**PROMPT**
Everything from the line containing "Task: Open the" down to the last line below should be set down exactly, and only that, without the pictures.

**DATASET ENTRIES**
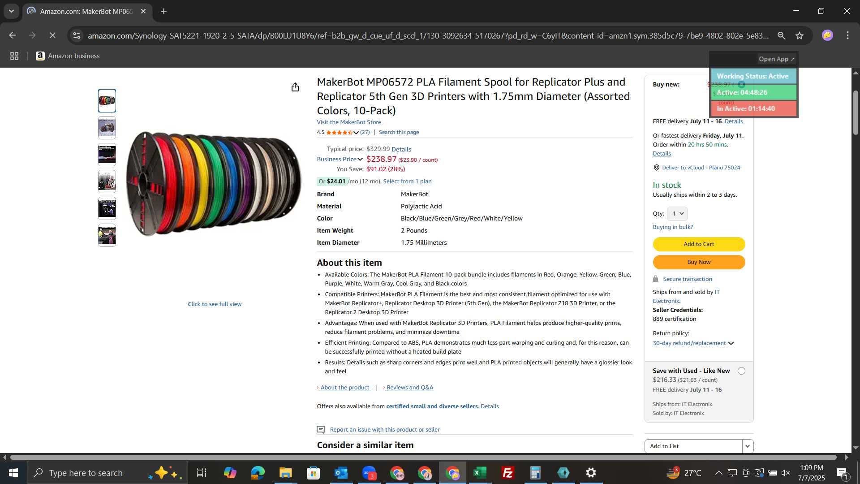Visit the MakerBot Store link
Image resolution: width=860 pixels, height=484 pixels.
point(349,122)
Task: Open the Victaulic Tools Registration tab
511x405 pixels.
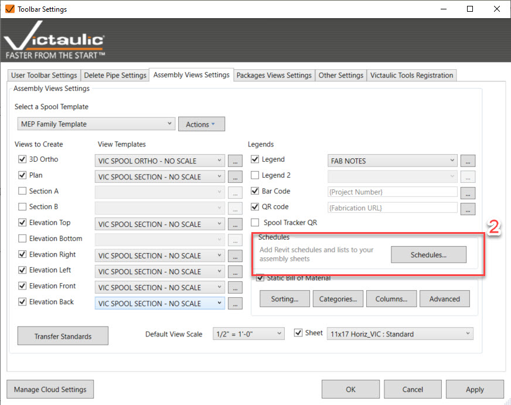Action: tap(411, 76)
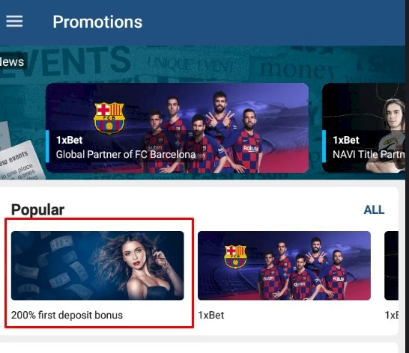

**EXPECTED ANSWER**
Task: Open the Victaulic Tools Registration tab
511x405 pixels.
Action: tap(411, 76)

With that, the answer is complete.